Мартин не показывался. Никакими допросами и разговорами Антона не доставали. Иногда ему начинало казаться, что про него просто забыли. Однако стража, двадцать четыре часа находившаяся за дверями, эту иллюзию разрушала.

В основном Ракушкин валялся на узкой кушетке и думал.

Гостеприимный плен его ничуть не смущал. Во-первых, он уже успел выкрутить большую часть шурупов, которыми опрометчиво была приделана к окну решетка. Это был прямой выход на крышу, а там уж он разберется. Во-вторых, вероятность подобного исхода была просчитана заранее. Яковлев предупрежден, да и сам отправил коллегу в «свободный поиск». Спохватятся только через неделю, не раньше. А искать начнут с заранее обговоренных «почтовых» мест, где Юрия Алексеевича лежит-дожидается полный, насколько это возможно, отчет о действиях Антона и его планах.

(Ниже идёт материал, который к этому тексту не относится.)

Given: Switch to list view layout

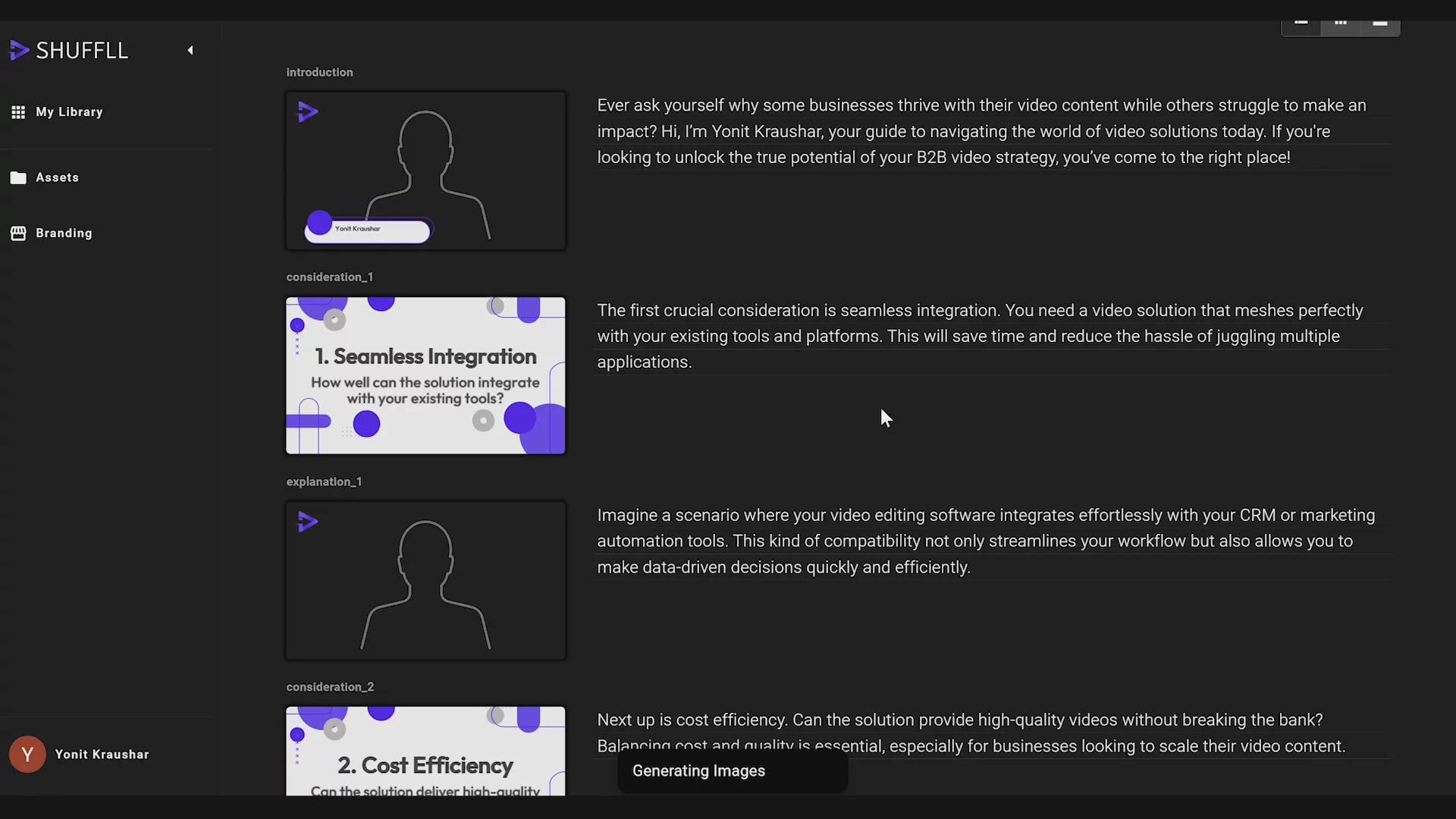Looking at the screenshot, I should 1301,25.
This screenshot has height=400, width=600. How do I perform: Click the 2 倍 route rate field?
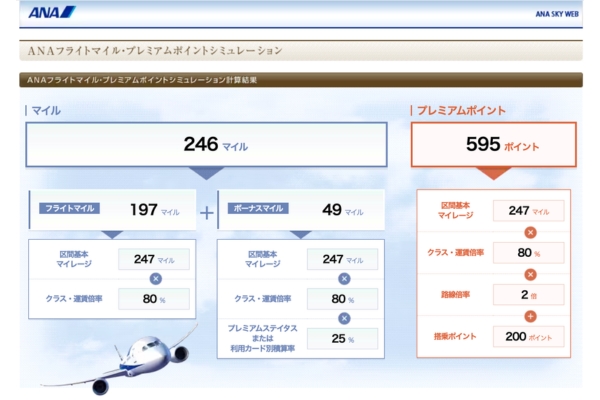[x=530, y=294]
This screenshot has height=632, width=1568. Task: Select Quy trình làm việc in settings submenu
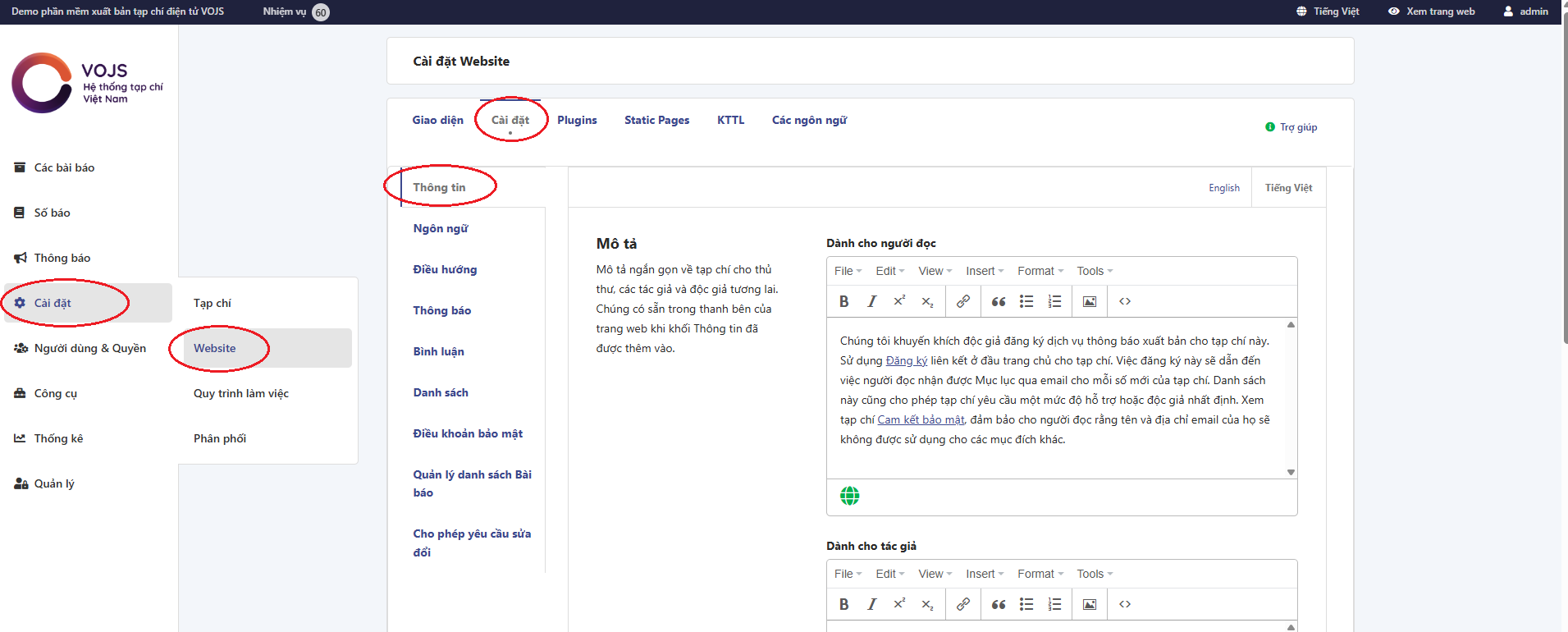tap(241, 393)
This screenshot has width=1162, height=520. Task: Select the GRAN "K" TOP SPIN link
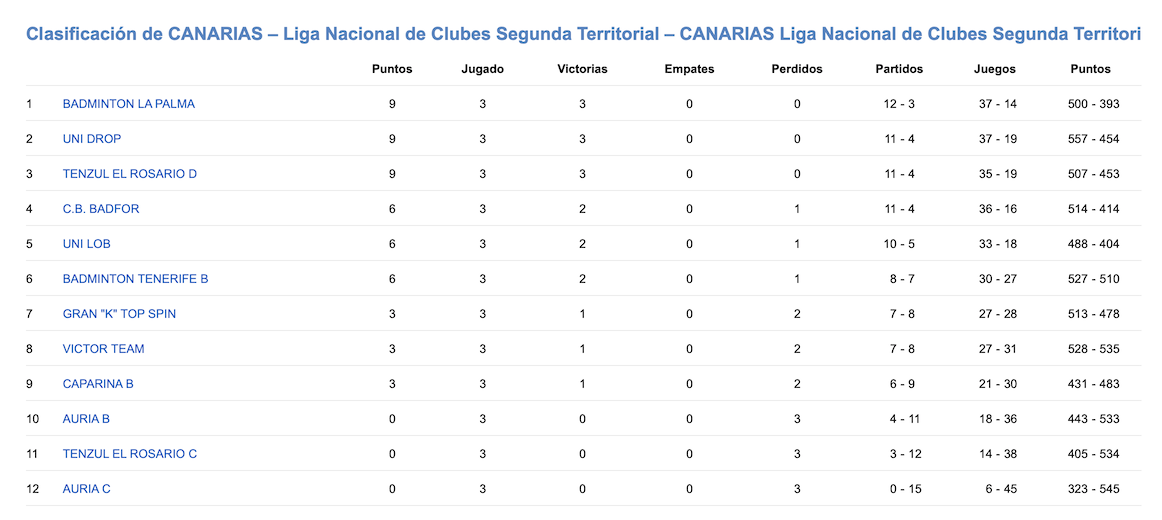pyautogui.click(x=119, y=314)
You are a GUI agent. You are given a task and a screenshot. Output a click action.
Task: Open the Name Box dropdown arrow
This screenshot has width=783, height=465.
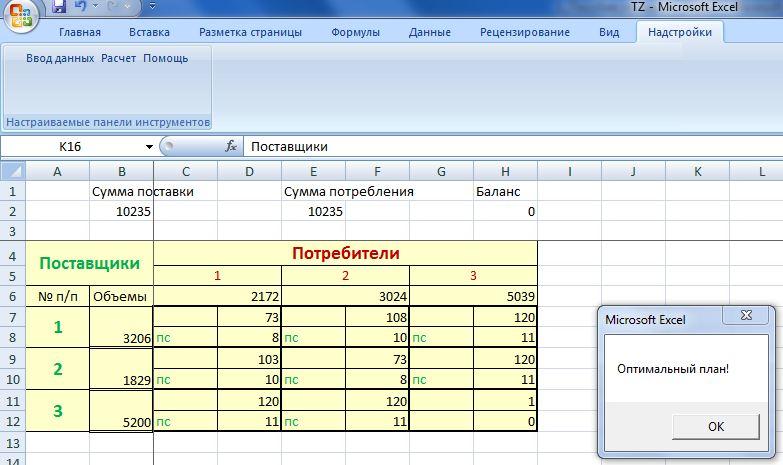pos(149,146)
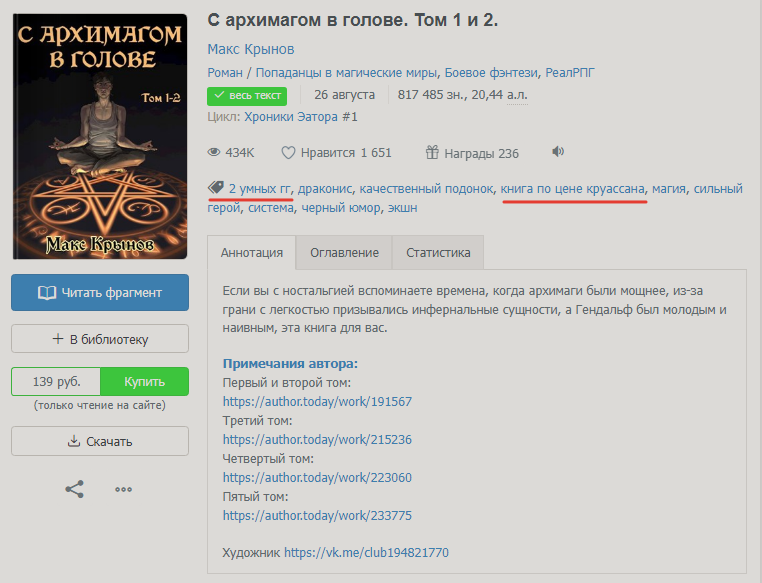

Учитывая это все, можно было с чистой совестью побездельничать, валяясь в кровати. К тому же когда еще выпадет возможность спокойно поразмыслить?

И ведь было о чем. Ситуация в Буэнос-Айресе складывалась какая-то исключительно нелепая.

С одной стороны находились власти. Мадам президент, Изабелла Перон, крикливый парламент, ворюги-министры, продавшаяся на корню полиция и зажравшаяся тайная полиция, позволявшая всем, в том числе и самой себе, все, а также заслужившая славу палача-самодура: «захочу – казню, захочу – так оставлю». Президент не обладала должной властью и сообразительностью, чтобы придавить парламент, разогнать к черту толстопузых министров и публично высечь полицию, чтобы злее была. Изабелла была одна-одинешенька и ни черта не разбиралась в лабиринте коридоров власти. Несчастная, по сути, женщина. Парламентеры, без жесткой руки сверху, тут же превратились в пресловутых лебедя, рака и щуку. Каждый норовил урвать кусочек власти побольше, побогаче да пожирнее. Словно стая бешеных собак, они рвали тело Аргентины, дурея от запаха крови. Власть пошатывалась на глиняных ногах, и опереться было не на что.